Yargı sisteminden Türkiye’nin savunma sistemine ve ordusuna kadar birçok alanda son çeyrek asırda çok büyük olaylar yaşandı. Gerçekten çok büyük toplumsal olaylara sebebiyet veren bazı gelişmeler oldu. Ordunun bugün içerisinde olduğu durum; cumhuriyetin ilk kuruluş yıllarında o felsefe ile kurulan ordudan çok farklı boyutlara geldi. Halk okulları kapatıldı. Yargı ‘yargı’ olmaktan çıktı. Türkiye’de tarafsız ve bağımsız yargı konusunda endişelerin olduğunu biliyoruz.
Bugün kadınlar, bu kazanımların ötesinde bir noktaya geldi. Kadınların daha iyi ve daha güzel noktalara gelmesi gerekirken bugün Türkiye’de kadın cinayetleri, kadına yönelik şiddet ve aile içi şiddet konuşuluyor. Kadınların her alanda cinsiyet ayrımcılığına uğradığını ve Türkiye’de bir cinsiyet eşitliğinden söz edilemeyeceğini görüyoruz. Siyasette, çalışma hayatında ya da aklınıza gelebilecek her alanda neredeyse kadının adı yok. İstanbul Sözleşmesi‘nin daha önce imzalanması ve parlamentoda onanmasına rağmen cumhurbaşkanlığı yönetim sistemiyle, Cumhurbaşkanı’nın iki dudağının arasından çıkan bir kararla iptal edilmesi gibi bütün bunların kadının bundan tam bir asır önce elde ettiği kazanımlarının kaybına yönelik belli hamleler olduğunu düşünüyoruz.
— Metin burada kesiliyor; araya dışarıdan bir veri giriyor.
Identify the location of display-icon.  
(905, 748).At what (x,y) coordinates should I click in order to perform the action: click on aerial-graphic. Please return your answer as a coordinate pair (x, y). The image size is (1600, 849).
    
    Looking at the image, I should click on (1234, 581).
Tabii bir ülkede demokrasinin güçlenmesi ve tahkim edilmesi kolay konular değildir. Zaman, emek ve çaba istiyor. Bütün bunlara baktığınız zaman bizim de mücadelemiz devam ediyor. Biz cumhuriyet çocuğuyuz, Mustafa Kemal Atatürk‘ün izinden giden yöneticileriz. Onun ilkeleri doğrultusunda da şehirlerimizi ve ülkeyi yönetmek için çaba gösteriyoruz ve bunu da sağladığımızı düşünüyoruz.
“Mersin demokratik, çağdaş, eşitlikçi ve adaletli yönetim anlayışından memnun”
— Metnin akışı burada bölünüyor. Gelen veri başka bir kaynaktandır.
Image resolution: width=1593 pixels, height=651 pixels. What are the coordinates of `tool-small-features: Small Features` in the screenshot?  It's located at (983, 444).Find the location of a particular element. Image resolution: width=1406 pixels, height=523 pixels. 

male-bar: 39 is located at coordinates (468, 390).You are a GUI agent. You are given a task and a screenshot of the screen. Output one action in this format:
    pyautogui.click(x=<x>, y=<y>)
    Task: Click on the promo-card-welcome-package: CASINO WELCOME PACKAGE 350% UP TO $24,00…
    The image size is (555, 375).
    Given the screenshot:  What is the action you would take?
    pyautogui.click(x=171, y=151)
Mersin’de bugün geldiğimiz noktada demokrasi tam anlamıyla zenginliğini göstermeye başladı. Bu da bizim yönetim anlayışımızla oldu. Kenti yönetirken toplumun bütün kesimlerini kent yönetimine dahil ettik. Kadınlara ve çocuklara öncelik verdik; onların sorun alanlarına indik. Bunlar cumhuriyetin kazanımlarıdır. Tüm bunların Atatürk’ün koyduğu ilkeler çerçevesinde hareket eden, bizim gibi çağdaş düşünen yöneticilerin eseri olduğunu düşünüyorum.
Bir taraftan Türkiye’de iktidarın bizim, cumhuriyet ve cumhuriyetin kazanımları için uygun olmayan uygulamaları ya da kararları devam ederken; yerel yönetimlerde de güzel gelişmeler oluyor. Son seçimlerde Mersin gösterdi ki; Mersin ve Mersinli halinden memnun. Mersin demokratik, çağdaş, eşitlikçi ve adaletli yönetim anlayışından memnun. Mersin’de gördüğünüz bütün değerleri Türkiye’de de şamil kılacağız. Mücadelemiz o yönde. Yakın gelecekte onu da görecek milletimiz. Türkiye çok daha güzel günler yaşayacak. Cumhuriyetin geliştiği, tahkim edildiği, refah, kültür ve sanat devleti, demokrasinin beşiği bir Türkiye olma yolunda hep beraber mücadelemizi sürdüreceğiz.”